Joe Gould reports:
In the wake of the biggest dump of classified information in the history of the Army, the brass is searching for ways to watch what every soldier is doing on his or her Army computer.
The Army wants to look at keystrokes, downloads and Web searches on computers that soldiers use.
[…]
According to Smith, the Army will soon shop for software pre-programmed to detect a user’s abnormal behavior and record it, catching malicious insiders in the act. Though it is unclear how broadly the Army plans to adopt the program, the Army has more than 900,000 users on its computers.
Read more on Army Times.
I work in Information Assurance. I can understand some of he reasons why things happen, but then again, there are others that just don’t make sense with the technology – and required people-power to handle the job.
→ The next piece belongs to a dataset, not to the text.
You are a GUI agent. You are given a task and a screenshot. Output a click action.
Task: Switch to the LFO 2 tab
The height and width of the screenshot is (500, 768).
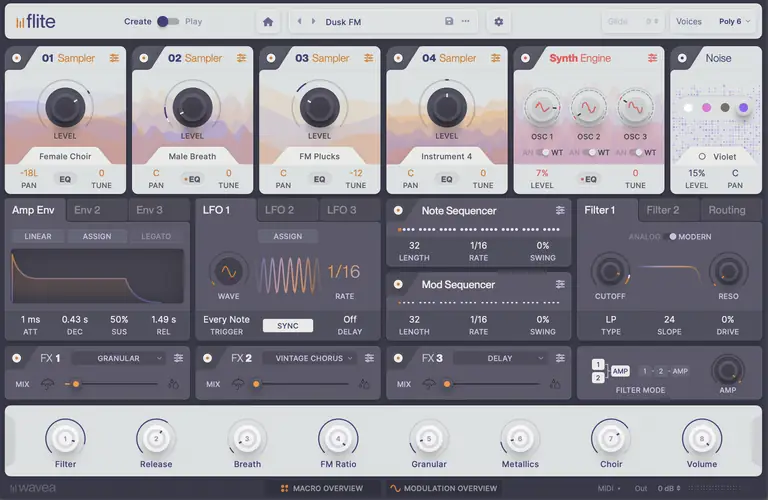tap(279, 210)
In My personal opinion, I think it would be ALOT easier simply to remove the internet from the place of work. Then, there is no means of tranfer of data, short of taking it from work to another location and doing their harm elsewhere.
In my opinion, this is a quick fix. Its like putting a 4 foot fence round your property. You’re going to keep the honest people honest, and the determined people will consider this a very light hurdle to overcome.
Controlling material of any sort is quite difficult. There has to be a level of trust granted to people in order to protect information. The way this article reads from here is that the Army has little trust in any individual they employ – military, civilian and contractor alike.
Software? Yikes. I’m sorry, but if there is something that needs to be avoided is an additional layer of protection that has a potential to fall into the wrong hands. Lets say a system gets compromised. Then this system has software that the bad guy knows about and taps into the client residing program and sits and watches username and passwords and official documents fly right by.
Again, the issue seems not to rid of the problem itself, all they are doing is adding another layer upon the cake that is getting quite heavy to manage. Move all internet activity to strategically located kiosks. From there, individuals who need internet access can use a workstation. Don’t build these kiosks with high privacy walls, it will cut down on most of the questionable surfing that way.
Don’t allow USB, CDROM or DVD burning what so ever. Personnel put in a trouble ticket, create a file on their share and appropriately trained personnel (who hopefully are on the GOOD side) look over the contents of the file(s) and burn them to a disk, and close the ticket. Its an increase in people power, but it provides a human second look at a process.
Just becuase an individual has a clearance doesn’t mean they need an account or an account that has access to privileged information 24/7 365. If your a clerk in the admin ofice why do you need access to classified data? Let the higher chain of command “manage” the classified stuff. Clearances, and access are given out like candy. Access should be limited. Seems like the Need to know is too widespread.
I don’t know about the Armys’ way of doing business, but if it was another branch doing this, I think it would be handled differently. I see a large stream of data and an overwhelmed staff who eventually cannot keep up. Heck, just look at most places that can’t even keep up to look at event logs. Now an additional layer of burden is brought upon an already overworked staff.